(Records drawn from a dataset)

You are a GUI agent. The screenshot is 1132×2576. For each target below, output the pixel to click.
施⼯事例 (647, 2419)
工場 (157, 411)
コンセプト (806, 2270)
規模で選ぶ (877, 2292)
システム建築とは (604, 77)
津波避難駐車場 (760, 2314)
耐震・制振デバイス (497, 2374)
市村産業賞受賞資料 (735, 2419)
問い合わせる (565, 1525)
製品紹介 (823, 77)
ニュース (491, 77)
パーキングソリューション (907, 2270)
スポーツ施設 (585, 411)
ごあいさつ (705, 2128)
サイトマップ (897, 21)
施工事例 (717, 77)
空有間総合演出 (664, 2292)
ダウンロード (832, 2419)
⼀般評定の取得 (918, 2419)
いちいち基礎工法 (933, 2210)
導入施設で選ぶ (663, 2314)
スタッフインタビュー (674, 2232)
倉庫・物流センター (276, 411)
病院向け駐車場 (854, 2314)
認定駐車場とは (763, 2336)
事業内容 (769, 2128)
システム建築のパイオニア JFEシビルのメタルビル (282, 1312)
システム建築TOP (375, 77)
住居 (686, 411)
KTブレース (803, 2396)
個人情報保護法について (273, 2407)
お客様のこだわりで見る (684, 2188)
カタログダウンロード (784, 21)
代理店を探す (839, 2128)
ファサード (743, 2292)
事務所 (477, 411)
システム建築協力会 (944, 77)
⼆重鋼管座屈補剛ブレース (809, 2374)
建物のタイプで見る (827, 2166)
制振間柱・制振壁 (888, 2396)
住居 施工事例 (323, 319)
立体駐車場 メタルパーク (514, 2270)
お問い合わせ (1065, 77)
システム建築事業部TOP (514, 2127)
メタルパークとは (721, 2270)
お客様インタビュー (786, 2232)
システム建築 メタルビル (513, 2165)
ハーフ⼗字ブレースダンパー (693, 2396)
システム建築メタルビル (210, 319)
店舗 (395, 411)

Problem details | Each record should be given again exactly as it reads.

Solution to the problem |
You are a GUI agent. The screenshot is 1132×2576. For each target below, output the pixel to click.
施⼯事例 (647, 2419)
工場 (157, 411)
コンセプト (806, 2270)
規模で選ぶ (877, 2292)
システム建築とは (604, 77)
津波避難駐車場 (760, 2314)
耐震・制振デバイス (497, 2374)
市村産業賞受賞資料 (735, 2419)
問い合わせる (565, 1525)
製品紹介 (823, 77)
ニュース (491, 77)
パーキングソリューション (907, 2270)
スポーツ施設 (585, 411)
ごあいさつ (705, 2128)
サイトマップ (897, 21)
施工事例 (717, 77)
空有間総合演出 (664, 2292)
ダウンロード (832, 2419)
⼀般評定の取得 (918, 2419)
いちいち基礎工法 (933, 2210)
導入施設で選ぶ (663, 2314)
スタッフインタビュー (674, 2232)
倉庫・物流センター (276, 411)
病院向け駐車場 (854, 2314)
認定駐車場とは (763, 2336)
事業内容 (769, 2128)
システム建築のパイオニア JFEシビルのメタルビル (282, 1312)
システム建築TOP (375, 77)
住居 (686, 411)
KTブレース (803, 2396)
個人情報保護法について (273, 2407)
お客様のこだわりで見る (684, 2188)
カタログダウンロード (784, 21)
代理店を探す (839, 2128)
ファサード (743, 2292)
事務所 (477, 411)
システム建築協力会 (944, 77)
⼆重鋼管座屈補剛ブレース (809, 2374)
建物のタイプで見る (827, 2166)
制振間柱・制振壁 (888, 2396)
住居 施工事例 (323, 319)
立体駐車場 メタルパーク (514, 2270)
お問い合わせ (1065, 77)
システム建築事業部TOP (514, 2127)
メタルパークとは (721, 2270)
お客様インタビュー (786, 2232)
システム建築 メタルビル (513, 2165)
ハーフ⼗字ブレースダンパー (693, 2396)
システム建築メタルビル (210, 319)
店舗 (395, 411)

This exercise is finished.